(Stored entries)
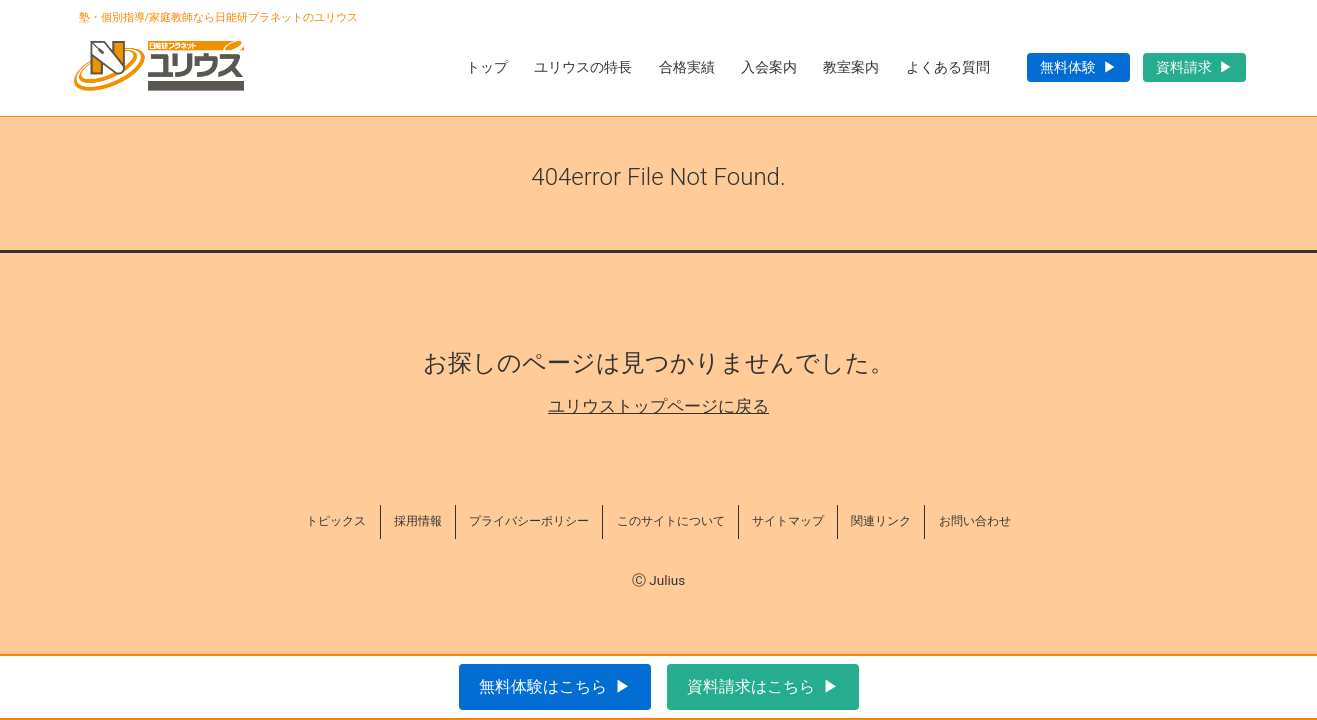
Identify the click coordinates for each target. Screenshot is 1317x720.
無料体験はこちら (543, 686)
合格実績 (687, 67)
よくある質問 (948, 67)
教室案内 (851, 67)
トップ (487, 67)
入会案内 (769, 67)
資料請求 (1184, 67)
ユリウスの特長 (583, 67)
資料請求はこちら (751, 686)
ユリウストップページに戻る (658, 406)
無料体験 (1068, 67)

Required work:
Retype every line of the entries above word for word, omitting the pictures.

Task result:
Identify the click coordinates for each target. Screenshot is 1317x720.
無料体験はこちら (543, 686)
合格実績 (687, 67)
よくある質問 (948, 67)
教室案内 (851, 67)
トップ (487, 67)
入会案内 (769, 67)
資料請求 (1184, 67)
ユリウスの特長 (583, 67)
資料請求はこちら (751, 686)
ユリウストップページに戻る (658, 406)
無料体験 (1068, 67)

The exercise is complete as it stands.